## [WORK INSTRUCTIONS]
Below are entries; work out how many of their lines include the string "Close", and reply with the number only.

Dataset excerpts
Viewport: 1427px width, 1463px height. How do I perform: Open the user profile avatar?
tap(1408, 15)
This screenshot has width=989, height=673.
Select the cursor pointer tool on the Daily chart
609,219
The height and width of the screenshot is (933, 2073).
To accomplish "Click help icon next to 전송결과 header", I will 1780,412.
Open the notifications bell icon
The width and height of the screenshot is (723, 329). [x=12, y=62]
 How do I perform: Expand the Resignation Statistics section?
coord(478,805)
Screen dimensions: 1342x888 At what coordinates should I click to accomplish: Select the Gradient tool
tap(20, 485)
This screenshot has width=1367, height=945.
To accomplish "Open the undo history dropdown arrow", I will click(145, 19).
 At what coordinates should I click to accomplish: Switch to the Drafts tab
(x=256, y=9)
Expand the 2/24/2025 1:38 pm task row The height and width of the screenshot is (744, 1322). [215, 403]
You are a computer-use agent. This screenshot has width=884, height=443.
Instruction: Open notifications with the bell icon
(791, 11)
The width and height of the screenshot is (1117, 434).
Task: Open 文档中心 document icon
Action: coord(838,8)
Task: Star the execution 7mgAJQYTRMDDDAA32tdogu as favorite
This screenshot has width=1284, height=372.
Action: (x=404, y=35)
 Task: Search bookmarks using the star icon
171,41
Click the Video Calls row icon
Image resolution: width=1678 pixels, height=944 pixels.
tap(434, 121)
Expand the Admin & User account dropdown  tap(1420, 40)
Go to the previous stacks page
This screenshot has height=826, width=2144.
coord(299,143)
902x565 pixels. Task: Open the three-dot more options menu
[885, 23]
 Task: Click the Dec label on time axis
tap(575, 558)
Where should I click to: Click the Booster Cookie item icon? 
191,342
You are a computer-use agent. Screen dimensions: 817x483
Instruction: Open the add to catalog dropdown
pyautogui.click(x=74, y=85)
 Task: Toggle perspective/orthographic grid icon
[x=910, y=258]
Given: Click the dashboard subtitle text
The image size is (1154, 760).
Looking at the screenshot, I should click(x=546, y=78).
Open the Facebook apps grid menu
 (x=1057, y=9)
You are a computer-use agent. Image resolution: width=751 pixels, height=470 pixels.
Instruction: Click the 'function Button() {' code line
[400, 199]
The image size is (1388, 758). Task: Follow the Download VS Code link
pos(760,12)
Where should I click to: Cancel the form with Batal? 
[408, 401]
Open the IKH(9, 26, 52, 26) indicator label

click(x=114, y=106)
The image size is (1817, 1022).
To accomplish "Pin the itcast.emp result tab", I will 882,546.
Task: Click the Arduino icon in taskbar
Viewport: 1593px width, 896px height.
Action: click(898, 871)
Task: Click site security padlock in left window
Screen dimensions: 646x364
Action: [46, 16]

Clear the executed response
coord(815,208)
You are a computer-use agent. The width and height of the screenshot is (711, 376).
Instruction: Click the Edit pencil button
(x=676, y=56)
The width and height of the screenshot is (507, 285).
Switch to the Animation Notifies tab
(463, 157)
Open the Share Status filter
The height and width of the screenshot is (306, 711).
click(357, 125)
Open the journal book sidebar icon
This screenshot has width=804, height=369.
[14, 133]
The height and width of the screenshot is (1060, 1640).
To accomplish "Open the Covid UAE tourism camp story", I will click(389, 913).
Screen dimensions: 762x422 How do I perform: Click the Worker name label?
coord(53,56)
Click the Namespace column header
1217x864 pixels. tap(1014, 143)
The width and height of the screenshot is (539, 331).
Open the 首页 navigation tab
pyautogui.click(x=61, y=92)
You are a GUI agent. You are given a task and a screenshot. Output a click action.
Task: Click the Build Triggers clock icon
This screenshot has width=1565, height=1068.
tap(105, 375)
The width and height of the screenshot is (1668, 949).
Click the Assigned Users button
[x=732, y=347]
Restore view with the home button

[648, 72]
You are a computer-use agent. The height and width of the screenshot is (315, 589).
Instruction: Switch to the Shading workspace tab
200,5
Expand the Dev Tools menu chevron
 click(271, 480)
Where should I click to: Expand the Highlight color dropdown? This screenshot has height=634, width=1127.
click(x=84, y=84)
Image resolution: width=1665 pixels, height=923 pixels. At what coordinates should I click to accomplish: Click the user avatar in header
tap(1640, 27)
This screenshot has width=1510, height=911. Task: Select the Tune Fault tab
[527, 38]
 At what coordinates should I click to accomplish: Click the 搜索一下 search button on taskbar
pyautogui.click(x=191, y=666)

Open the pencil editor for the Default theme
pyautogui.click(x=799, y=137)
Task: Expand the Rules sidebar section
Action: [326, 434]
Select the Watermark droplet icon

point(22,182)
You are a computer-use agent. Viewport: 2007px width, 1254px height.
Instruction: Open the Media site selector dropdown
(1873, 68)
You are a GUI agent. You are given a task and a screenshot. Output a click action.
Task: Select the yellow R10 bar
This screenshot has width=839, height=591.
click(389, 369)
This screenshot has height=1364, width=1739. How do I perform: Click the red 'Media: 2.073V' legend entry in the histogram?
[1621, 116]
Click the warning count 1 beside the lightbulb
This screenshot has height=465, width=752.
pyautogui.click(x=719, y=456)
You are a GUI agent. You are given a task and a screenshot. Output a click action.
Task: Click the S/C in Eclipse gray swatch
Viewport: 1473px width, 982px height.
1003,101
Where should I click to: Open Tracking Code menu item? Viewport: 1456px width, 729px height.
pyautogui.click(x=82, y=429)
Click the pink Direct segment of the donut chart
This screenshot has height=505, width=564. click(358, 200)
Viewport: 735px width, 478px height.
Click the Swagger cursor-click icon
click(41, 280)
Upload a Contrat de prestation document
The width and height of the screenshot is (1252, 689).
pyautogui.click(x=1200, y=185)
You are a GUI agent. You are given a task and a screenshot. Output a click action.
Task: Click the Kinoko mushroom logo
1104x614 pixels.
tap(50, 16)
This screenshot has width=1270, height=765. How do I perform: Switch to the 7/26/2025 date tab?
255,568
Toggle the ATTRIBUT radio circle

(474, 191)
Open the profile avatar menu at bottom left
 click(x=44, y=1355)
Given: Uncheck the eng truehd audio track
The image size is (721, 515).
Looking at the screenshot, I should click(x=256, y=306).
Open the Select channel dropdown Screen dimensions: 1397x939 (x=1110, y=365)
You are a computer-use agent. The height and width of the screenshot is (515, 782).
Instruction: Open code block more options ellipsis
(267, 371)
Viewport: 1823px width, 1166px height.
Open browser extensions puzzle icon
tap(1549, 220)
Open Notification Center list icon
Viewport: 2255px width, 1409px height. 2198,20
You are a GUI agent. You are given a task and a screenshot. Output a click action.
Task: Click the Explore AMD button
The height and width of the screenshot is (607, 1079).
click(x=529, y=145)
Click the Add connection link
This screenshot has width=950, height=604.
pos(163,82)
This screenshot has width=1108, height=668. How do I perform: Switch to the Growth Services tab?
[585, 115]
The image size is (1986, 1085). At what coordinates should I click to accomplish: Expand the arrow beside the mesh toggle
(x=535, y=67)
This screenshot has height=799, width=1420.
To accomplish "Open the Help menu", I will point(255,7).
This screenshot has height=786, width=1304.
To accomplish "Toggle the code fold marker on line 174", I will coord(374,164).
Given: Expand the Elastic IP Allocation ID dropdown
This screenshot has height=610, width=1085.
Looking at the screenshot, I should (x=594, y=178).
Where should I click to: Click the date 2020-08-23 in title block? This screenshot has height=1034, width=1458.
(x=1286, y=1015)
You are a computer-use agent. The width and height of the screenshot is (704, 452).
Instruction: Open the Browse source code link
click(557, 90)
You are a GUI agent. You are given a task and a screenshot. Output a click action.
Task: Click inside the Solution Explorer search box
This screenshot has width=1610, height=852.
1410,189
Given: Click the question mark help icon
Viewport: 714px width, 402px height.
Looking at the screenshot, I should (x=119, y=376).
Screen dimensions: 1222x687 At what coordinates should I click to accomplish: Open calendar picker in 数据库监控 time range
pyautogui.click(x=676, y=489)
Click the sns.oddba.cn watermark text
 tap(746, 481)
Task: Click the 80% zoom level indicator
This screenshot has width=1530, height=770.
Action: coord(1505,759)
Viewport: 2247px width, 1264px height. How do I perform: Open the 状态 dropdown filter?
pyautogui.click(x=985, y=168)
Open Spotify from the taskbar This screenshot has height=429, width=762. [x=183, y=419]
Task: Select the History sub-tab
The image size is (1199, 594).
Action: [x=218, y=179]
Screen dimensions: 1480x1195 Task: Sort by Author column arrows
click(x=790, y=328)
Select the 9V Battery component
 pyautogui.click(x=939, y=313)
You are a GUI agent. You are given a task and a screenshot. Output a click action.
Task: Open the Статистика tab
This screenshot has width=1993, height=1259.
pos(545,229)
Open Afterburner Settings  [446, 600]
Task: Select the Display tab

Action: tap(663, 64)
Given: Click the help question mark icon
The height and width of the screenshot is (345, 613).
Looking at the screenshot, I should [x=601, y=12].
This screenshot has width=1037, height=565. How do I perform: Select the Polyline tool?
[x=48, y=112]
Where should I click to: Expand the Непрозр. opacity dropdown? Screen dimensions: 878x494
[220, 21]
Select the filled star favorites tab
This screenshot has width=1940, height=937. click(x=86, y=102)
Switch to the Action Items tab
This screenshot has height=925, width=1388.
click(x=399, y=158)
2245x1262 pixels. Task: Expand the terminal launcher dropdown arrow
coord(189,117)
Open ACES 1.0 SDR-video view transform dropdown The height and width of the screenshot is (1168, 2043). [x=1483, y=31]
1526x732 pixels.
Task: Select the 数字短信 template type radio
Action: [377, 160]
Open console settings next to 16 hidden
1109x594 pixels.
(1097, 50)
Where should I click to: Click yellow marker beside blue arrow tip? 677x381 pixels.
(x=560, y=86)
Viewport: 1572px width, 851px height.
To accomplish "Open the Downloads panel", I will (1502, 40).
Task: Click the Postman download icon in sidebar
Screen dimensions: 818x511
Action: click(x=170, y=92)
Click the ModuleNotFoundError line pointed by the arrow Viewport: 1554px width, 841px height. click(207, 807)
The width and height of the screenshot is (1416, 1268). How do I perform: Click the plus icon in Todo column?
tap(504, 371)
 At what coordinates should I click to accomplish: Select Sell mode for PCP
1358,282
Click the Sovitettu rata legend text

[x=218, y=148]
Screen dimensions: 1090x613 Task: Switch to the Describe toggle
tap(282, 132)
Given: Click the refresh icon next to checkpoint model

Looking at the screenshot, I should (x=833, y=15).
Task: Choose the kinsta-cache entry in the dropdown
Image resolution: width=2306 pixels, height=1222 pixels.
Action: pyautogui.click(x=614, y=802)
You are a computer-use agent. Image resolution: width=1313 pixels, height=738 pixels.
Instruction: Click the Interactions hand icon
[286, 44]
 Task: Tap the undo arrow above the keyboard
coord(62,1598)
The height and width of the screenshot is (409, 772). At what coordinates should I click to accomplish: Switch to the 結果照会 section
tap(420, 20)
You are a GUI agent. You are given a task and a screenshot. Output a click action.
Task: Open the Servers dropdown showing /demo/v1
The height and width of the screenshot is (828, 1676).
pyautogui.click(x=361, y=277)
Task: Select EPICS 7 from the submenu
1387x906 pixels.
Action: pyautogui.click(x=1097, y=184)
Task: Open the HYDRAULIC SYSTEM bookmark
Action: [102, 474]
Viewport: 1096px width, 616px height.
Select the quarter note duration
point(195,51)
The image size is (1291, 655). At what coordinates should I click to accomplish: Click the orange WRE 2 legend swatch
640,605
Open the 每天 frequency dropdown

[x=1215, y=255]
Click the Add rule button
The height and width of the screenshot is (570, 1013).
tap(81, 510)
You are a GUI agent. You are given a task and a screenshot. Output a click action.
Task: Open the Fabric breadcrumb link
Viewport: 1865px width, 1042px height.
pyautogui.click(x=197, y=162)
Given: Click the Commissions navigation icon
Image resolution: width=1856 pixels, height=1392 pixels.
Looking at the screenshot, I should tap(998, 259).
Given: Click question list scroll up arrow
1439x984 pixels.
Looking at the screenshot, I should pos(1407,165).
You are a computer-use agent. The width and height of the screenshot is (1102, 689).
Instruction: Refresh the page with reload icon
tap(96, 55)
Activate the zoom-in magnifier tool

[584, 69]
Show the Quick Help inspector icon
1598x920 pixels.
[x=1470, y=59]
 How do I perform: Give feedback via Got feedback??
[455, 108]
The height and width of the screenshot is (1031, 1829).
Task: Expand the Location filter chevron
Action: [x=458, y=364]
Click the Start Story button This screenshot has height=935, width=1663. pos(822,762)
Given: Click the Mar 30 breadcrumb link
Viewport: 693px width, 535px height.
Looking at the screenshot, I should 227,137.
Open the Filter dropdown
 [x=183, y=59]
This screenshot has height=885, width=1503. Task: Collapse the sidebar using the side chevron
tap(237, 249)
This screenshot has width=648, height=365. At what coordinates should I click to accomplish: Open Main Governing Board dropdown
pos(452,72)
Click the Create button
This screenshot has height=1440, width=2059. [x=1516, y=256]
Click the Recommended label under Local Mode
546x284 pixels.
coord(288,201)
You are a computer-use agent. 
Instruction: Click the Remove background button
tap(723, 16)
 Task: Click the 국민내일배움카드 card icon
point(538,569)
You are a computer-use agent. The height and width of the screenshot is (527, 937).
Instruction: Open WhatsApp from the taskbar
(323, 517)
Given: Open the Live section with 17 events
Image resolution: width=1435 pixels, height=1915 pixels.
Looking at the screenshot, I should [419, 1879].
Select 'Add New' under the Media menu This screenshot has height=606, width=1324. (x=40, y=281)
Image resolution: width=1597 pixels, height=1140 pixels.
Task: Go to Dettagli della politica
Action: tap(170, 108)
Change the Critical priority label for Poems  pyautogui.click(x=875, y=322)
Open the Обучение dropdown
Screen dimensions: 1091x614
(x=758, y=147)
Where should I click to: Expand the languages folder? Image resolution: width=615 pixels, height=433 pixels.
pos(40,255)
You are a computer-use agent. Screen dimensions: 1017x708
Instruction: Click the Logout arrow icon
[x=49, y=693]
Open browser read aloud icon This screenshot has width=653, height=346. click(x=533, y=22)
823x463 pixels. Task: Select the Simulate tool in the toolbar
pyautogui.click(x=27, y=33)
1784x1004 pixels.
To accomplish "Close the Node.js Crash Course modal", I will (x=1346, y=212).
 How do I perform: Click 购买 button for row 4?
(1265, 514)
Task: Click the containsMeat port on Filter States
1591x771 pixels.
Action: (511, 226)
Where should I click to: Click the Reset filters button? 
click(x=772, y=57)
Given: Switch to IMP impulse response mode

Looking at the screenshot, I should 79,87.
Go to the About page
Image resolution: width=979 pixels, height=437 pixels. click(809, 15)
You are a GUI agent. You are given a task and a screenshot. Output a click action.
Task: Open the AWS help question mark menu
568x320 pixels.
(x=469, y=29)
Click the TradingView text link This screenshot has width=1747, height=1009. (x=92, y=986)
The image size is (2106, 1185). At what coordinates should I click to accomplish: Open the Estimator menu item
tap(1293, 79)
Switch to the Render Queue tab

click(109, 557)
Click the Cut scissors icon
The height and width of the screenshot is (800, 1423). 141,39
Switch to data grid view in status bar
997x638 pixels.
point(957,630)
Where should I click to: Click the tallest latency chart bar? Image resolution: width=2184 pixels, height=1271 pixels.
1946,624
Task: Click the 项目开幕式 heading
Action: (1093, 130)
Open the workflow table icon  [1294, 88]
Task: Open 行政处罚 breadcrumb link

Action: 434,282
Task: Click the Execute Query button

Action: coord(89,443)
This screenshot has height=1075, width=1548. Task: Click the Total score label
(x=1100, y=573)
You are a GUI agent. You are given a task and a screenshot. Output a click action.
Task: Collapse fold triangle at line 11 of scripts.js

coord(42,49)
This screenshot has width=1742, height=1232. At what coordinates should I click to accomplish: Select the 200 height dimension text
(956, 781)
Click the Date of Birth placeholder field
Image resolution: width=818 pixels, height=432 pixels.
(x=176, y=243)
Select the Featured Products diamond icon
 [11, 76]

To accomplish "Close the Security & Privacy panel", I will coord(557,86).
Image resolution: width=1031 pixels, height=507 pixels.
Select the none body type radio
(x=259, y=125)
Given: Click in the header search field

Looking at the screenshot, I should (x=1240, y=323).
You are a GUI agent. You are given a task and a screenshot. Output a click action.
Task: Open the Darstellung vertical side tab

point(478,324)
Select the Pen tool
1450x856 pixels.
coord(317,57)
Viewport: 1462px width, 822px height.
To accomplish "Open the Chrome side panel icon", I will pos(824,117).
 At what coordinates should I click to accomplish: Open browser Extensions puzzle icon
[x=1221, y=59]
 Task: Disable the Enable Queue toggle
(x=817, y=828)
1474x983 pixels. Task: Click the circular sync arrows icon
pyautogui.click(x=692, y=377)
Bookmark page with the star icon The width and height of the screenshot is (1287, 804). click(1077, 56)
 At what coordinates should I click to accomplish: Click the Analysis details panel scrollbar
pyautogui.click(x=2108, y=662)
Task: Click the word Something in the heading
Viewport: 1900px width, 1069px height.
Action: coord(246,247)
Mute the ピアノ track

## [SOLUTION FOR THIS EXERCISE]
2